Application and Derivation

The CMS-TC has various applications, such as tracking tree cover changes, improving estimates of the global carbon budget, monitoring deforestation and afforestation, detecting agriculture expansion, biodiversity conservation, climate and hydrological modeling, and the development of sustainable land use and environmental policies.

Quality Assessment

The proposed model was evaluated using 8,000 independent percent tree cover samples across Mexico derived from the G-LiHT airborne LiDAR data. A grid search strategy was employed to optimize hyperparameters for the machine learning model, including the number of trees, maximum tree depth, minimum samples required to split a node, and minimum samples required at a leaf node. This systematic tuning aimed to reduce prediction error. A 5-fold cross-validation scheme was also used during the search, with negative mean squared error as the scoring metric, to identify the best parameter combination. Overall, the statistical evaluation confirmed that the machine learning model, driven by Landsat time series and G-LiHT LiDAR data, provided accurate predictions of percent tree cover for Mexico. The best model had a coefficient of determination (R²) of 0.81 and an RMSE of 11.90%. Note that biases can be present in the areas of very low and very high percent tree covers (Figure 2).

Model accuracy assessment

Figure 2. Overall accuracy of the CMS-TC product. The gray line indicates the 1:1 agreement.

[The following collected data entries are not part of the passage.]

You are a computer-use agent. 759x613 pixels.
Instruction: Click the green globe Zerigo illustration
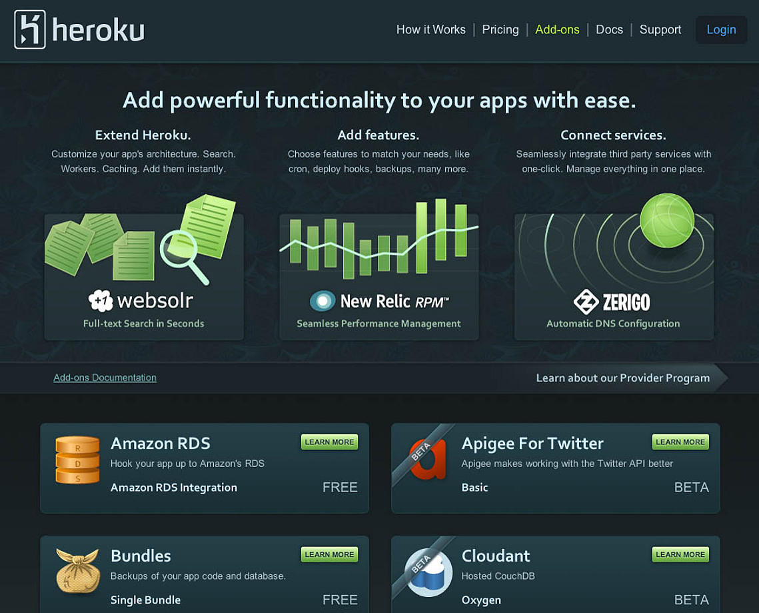667,221
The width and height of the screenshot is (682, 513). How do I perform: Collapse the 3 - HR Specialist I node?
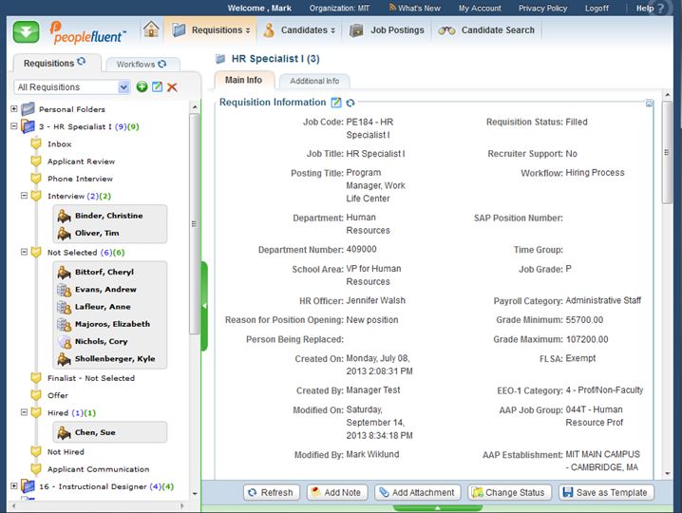pos(14,126)
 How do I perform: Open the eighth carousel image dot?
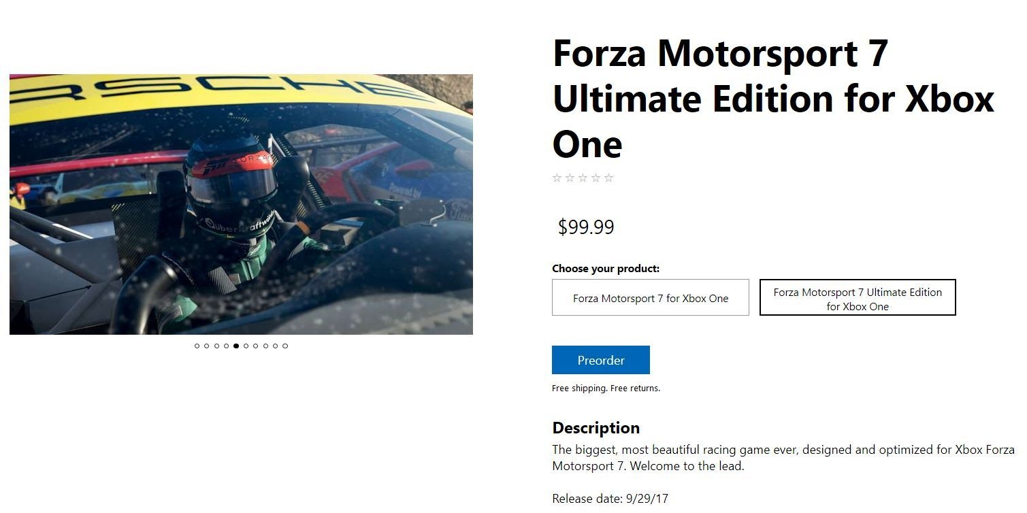265,346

Data Acquisition, Materials, and Methods

Data Acquisition

This study utilized three primary input datasets. First, all available Landsat Collection 2 Level-2 surface reflectance and thermal data from Landsat 4, 5, 7, and 8 (including bands for blue, green, red, near-infrared (NIR), shortwave infrared 1 and 2 (SWIR1, SWIR2), and thermal (TEMP) were accessed via Google Earth Engine (GEE), spanning the period from 1999 to 2020. These spectral and thermal bands were used as input features to capture vegetation structure, moisture content, and phenological dynamics relevant to tree cover. Second, NASA’s Shuttle Radar Topography Mission (SRTM) data were incorporated to account for environmental heterogeneity influencing vegetation distribution, particularly elevation and derived topographic features (e.g., slope, aspect) were included as predictors because they play a critical role in shaping local tree cover patterns. The third input dataset was canopy height model (CHM) data from NASA’s G-LiHT airborne imager, which provides high-resolution (∼1 m) measurements of vegetation structure. The CHM data from 2013 across Mexico served as the basis for deriving tree cover training labels in this study.

Data preparation

The Continuous Change Detection and Classification (CCDC) algorithm, developed by Zhu and Woodcock (2014), was applied to all available surface reflectance and thermal Landsat data in Google Earth Engine (GEE) to generate synthetic, consistent, and continuous time series at 30-m spatial resolution, with one composite per month. In addition to the original Landsat bands (blue, green, red, NIR, SWIR1, SWIR2, and thermal), seven vegetation and spectral indices were calculated from the synthetic time series: the Normalized Difference Vegetation Index (NDVI), Enhanced Vegetation Index (EVI), Enhanced Vegetation Index 2 (EVI2), Normalized Burn Ratio (NBR), and the Tasseled Cap indices of Brightness, Greenness, and Wetness. These indices were included to provide a comprehensive representation of land cover dynamics, vegetation health, and surface conditions for improved tree cover estimation (Yang et al. 2012). As a result, 14 Landsat-derived features were generated per month, totaling 168 features across 12 months. To further enhance model performance, three topographic variables derived from NASA’s SRTM (DEM, slope, and aspect; Yang et al. 2011) were included as static input features. This resulted in a total of 171 input features (14 features × 12 months + 3 SRTM features) used to train the tree cover prediction model.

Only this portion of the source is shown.